そう。共にランチに出かけたり、飲みにいったり、皆さん、自然とチーム形成の最初のプロセスを実行しているはずです。ですので、ここでは、食事や飲みに頼らない方法をご紹介します。
私たちコンサルタントがお邪魔するチームでは、最初の自己紹介のタイミングを特に大切にしています。このタイミングで、いかに早く深くお互いを知ってもらうことができるか…それが、次のプロセスへ進む速度の鍵を握っています。
よって、名前と部署を名乗るだけの自己紹介では足りません。お互いに関心を持つことが重要になりますので、口数の少ないときには、趣味や週末の過ごし方について尋ねたり、自分の話を持出したりして、会話が弾むよう楽しい雰囲気作りのお手伝いをします。ただ、それだけではコンサルタントの役割としては物足りないですよね。
チームの目的を早く有効に実現するには、その目的に近いテーマで、お互いの考え方を理解する必要があります。そこで私たちは、自己紹介の際にには、これまでの経歴やそのチームで実現したいこと、チーム内で自分が果たしたい役割、問題だと感じていること等について、こちらから質問していきます。ただし、このタイミングではまだ楽しく理解し合うことがポイント。拗れそうな話題には深入りしません。また、個人の考え方を否定することや、議論しあうこともタブーにしておきます。
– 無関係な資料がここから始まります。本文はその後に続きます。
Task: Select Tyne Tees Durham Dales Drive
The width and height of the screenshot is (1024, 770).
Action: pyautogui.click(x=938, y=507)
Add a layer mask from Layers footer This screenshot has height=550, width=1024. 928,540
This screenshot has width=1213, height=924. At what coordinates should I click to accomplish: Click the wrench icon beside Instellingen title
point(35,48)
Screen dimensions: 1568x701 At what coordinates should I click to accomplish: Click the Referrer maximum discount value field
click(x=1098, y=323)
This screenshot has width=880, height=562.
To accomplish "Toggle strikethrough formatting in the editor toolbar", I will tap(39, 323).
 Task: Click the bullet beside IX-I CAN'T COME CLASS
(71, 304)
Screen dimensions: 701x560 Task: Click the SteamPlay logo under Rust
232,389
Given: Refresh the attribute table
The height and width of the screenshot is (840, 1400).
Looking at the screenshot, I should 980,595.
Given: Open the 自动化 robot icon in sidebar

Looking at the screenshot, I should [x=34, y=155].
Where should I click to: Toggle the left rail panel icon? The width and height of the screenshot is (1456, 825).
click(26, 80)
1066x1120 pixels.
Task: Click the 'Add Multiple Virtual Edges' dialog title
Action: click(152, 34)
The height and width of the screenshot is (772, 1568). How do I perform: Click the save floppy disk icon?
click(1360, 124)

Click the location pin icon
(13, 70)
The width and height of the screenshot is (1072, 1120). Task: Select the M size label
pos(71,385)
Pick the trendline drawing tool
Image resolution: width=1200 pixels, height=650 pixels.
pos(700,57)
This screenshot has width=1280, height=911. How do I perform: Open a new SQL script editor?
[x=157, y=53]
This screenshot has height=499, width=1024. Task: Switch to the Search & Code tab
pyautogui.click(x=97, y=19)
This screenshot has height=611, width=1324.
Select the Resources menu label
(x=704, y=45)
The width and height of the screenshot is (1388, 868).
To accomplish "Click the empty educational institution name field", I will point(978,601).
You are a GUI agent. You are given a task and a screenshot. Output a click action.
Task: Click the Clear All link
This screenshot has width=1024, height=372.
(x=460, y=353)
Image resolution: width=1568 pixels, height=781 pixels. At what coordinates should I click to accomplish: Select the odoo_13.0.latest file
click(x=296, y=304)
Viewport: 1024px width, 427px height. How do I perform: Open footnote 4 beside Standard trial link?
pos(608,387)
効果的な自己紹介の時間が取れれば、次の回には、メンバーそれぞれが様々な思いをめぐらせて集まってくれます。
ただ、こういった分かりやすいケースは大企業では日常的なことですが、比較的規模の小さい会社では、あまりあることではありません。
それでもよく観察してみれば「いつもと同じメンバーなんだけれど、新しいことを始めた」とか、「メンバーは同じでも新たな会議を設けた」と意識をもってもらうこともできるでしょう。そういうときがチャンスです。同じメンバーでも、改めて自己紹介をしてみましょう。もちろん名前と部署だけでは意味がありません。各自の想いを表明してください。変化が起こりますよ!